>>>

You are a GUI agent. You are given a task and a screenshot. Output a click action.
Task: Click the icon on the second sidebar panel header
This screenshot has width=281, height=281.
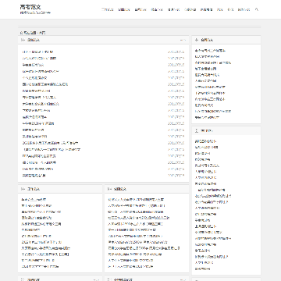click(197, 130)
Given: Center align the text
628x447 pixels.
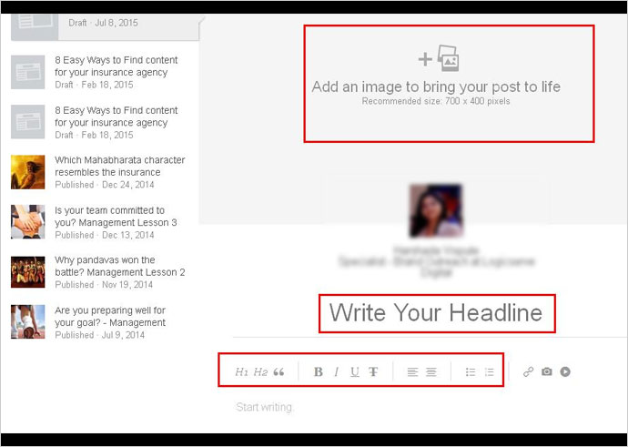Looking at the screenshot, I should tap(431, 372).
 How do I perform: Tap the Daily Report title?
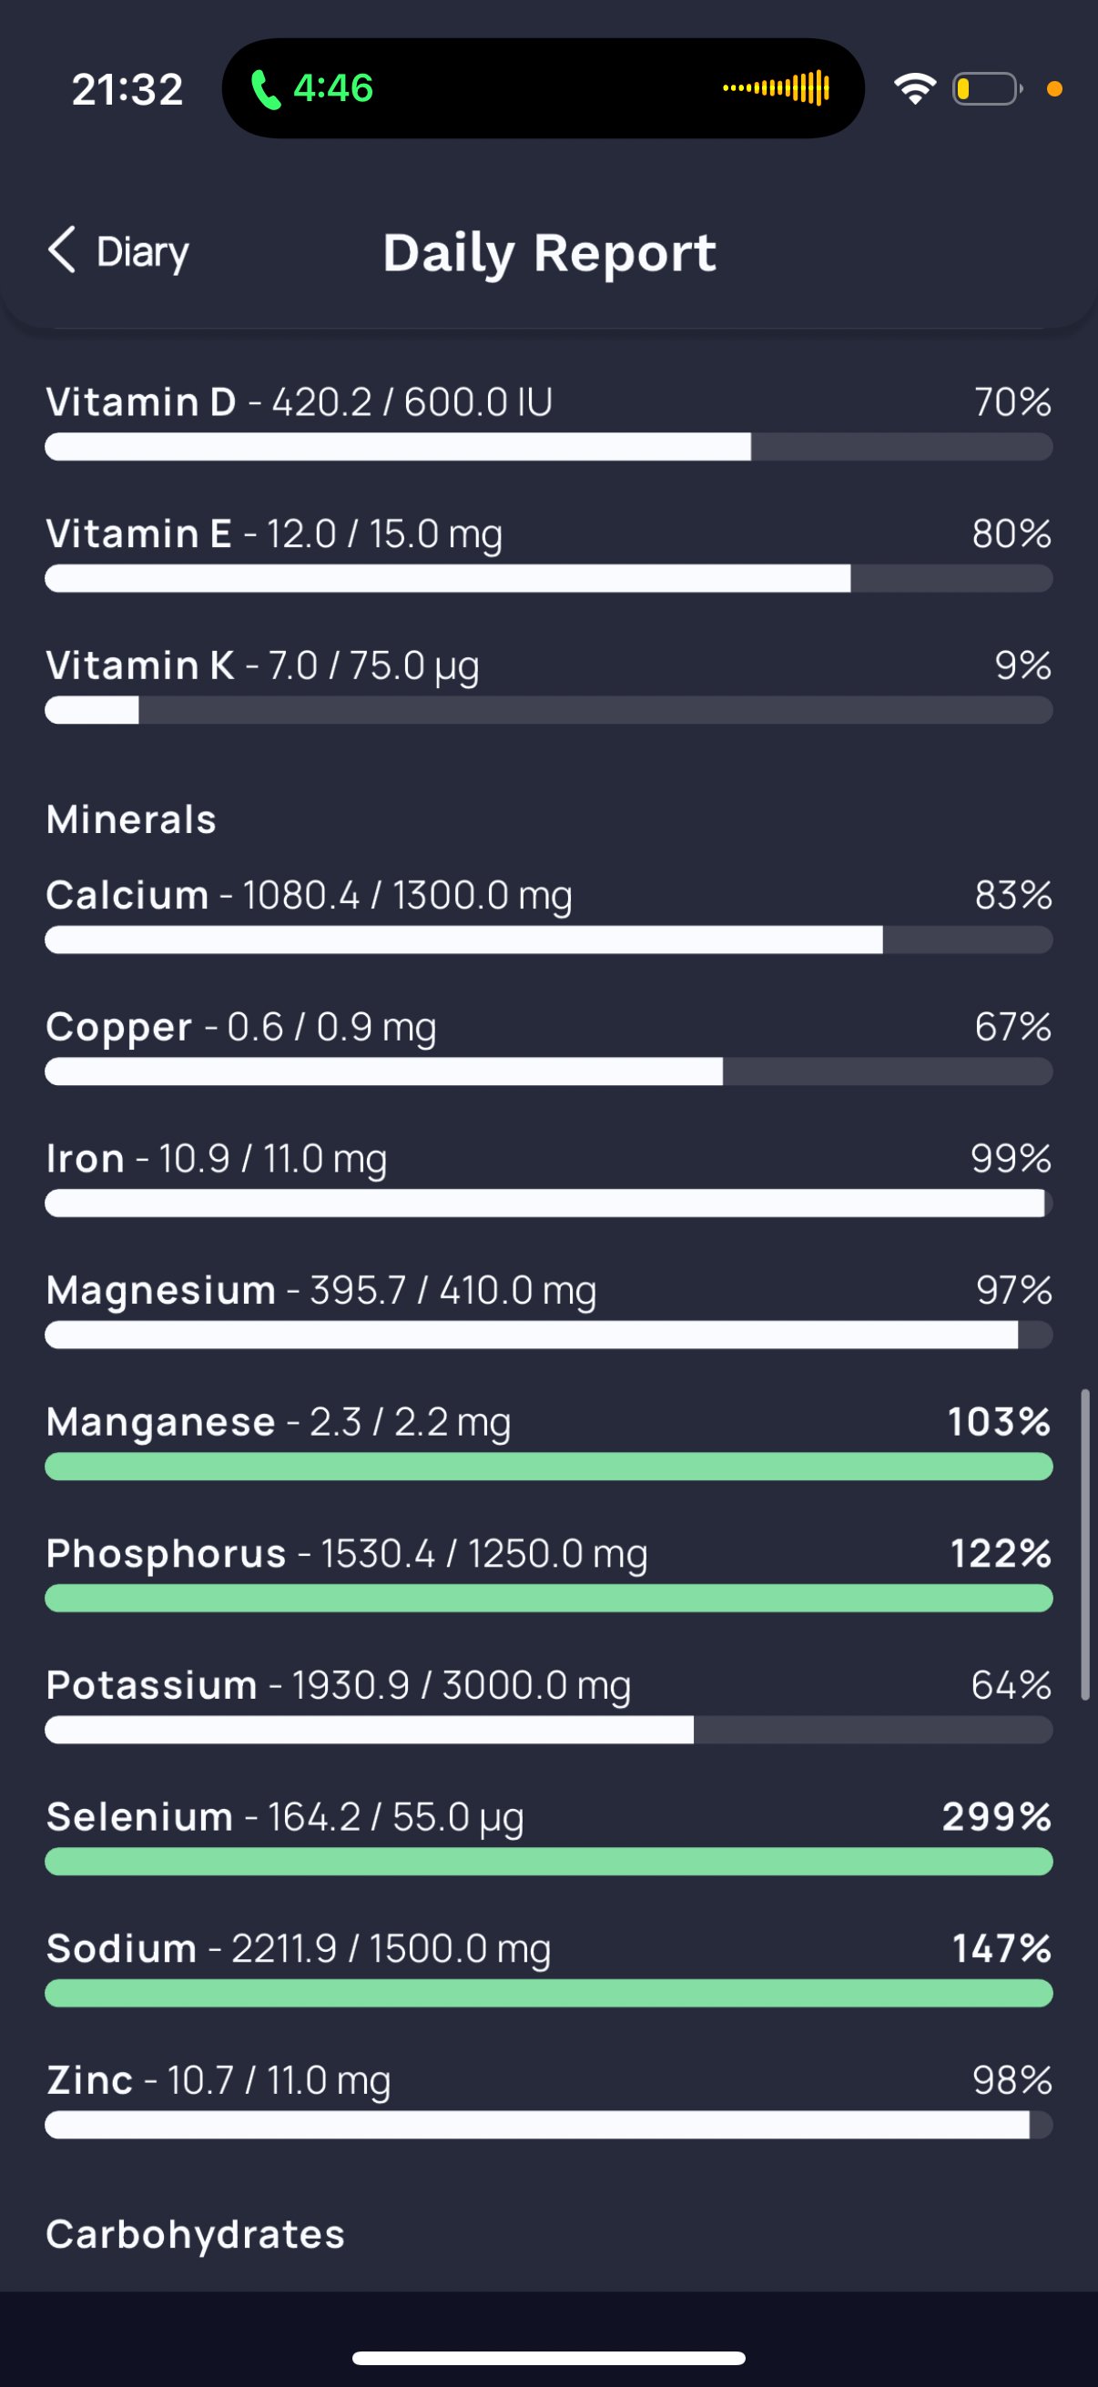[549, 253]
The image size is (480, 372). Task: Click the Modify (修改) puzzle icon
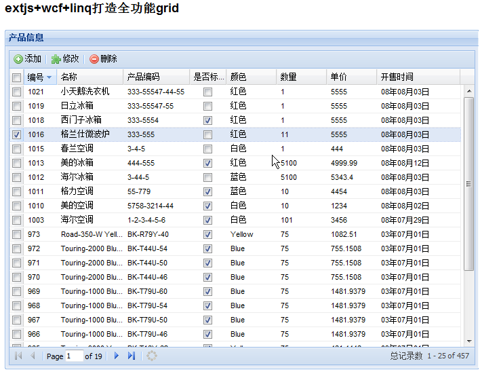pyautogui.click(x=56, y=59)
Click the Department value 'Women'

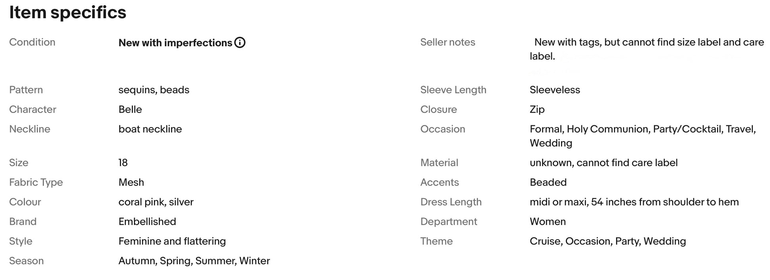click(548, 221)
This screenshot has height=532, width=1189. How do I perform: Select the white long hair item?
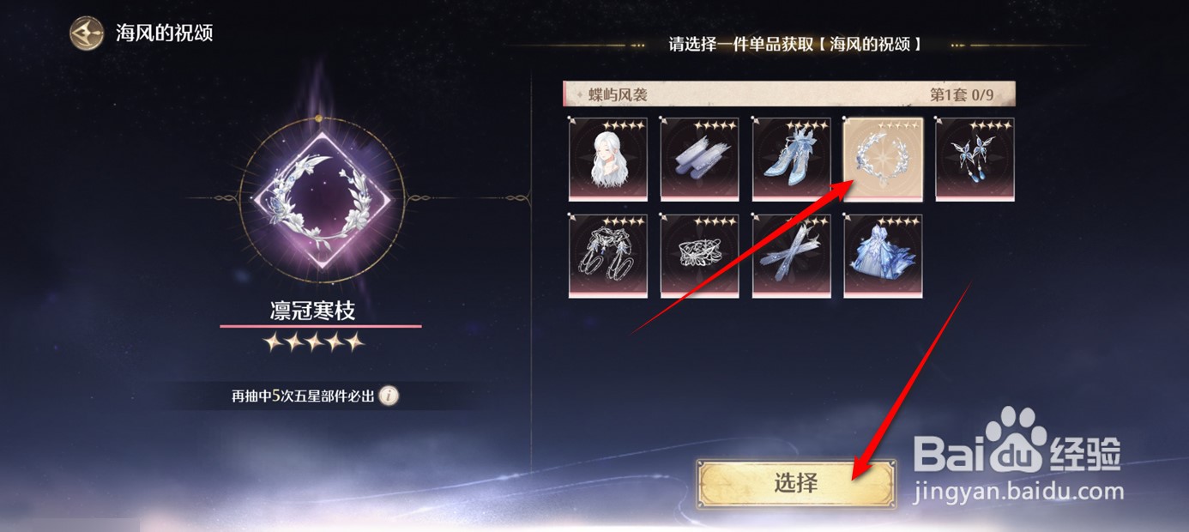[608, 160]
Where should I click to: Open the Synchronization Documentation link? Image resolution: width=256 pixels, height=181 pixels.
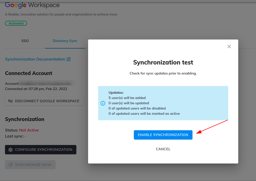coord(35,59)
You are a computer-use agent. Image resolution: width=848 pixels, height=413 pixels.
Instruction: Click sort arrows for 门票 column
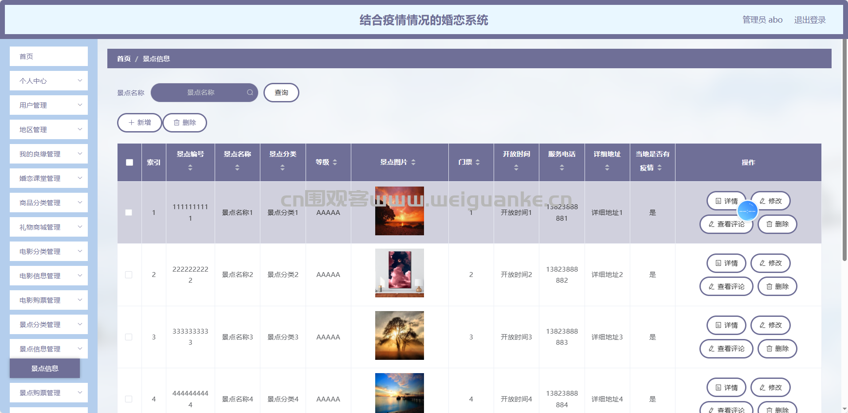478,162
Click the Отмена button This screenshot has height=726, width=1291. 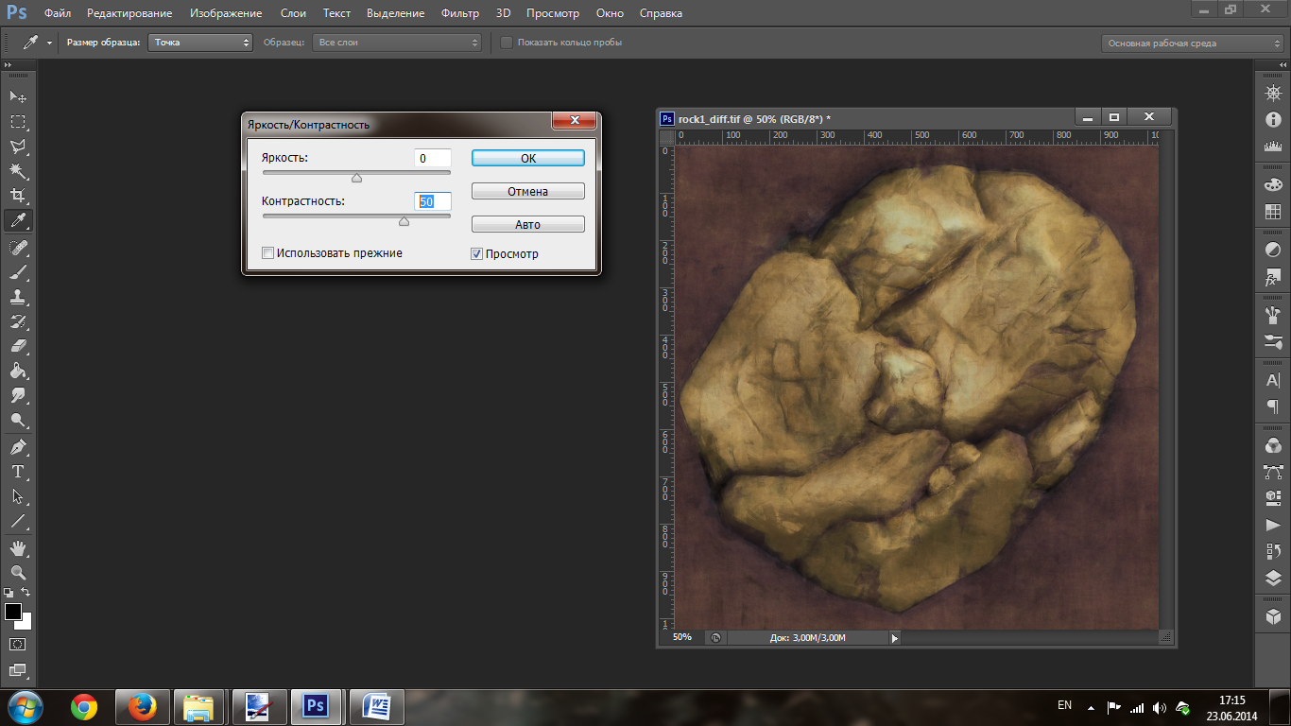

<<<

> [YOUR TASK]
Would you repeat the complete listing exactly, excluding each picture it holds?

> [RESULT]
You are a GUI agent. You are given a task and a screenshot. Output a click action.
Task: Click the icon on the second sidebar panel header
This screenshot has width=281, height=281.
click(197, 130)
Given: Center align the text
628x447 pixels.
Looking at the screenshot, I should tap(431, 372).
 How do I perform: Tap the Daily Report title?
[549, 253]
The image size is (480, 372). Task: Click the Modify (修改) puzzle icon
pyautogui.click(x=56, y=59)
Click the Department value 'Women'

click(548, 221)
This screenshot has height=532, width=1189. How do I perform: Select the white long hair item?
[608, 160]
Where should I click to: Open the Synchronization Documentation link? Image resolution: width=256 pixels, height=181 pixels.
coord(35,59)
You are a computer-use agent. Image resolution: width=848 pixels, height=413 pixels.
Instruction: Click sort arrows for 门票 column
478,162
Click the Отмена button This screenshot has height=726, width=1291. 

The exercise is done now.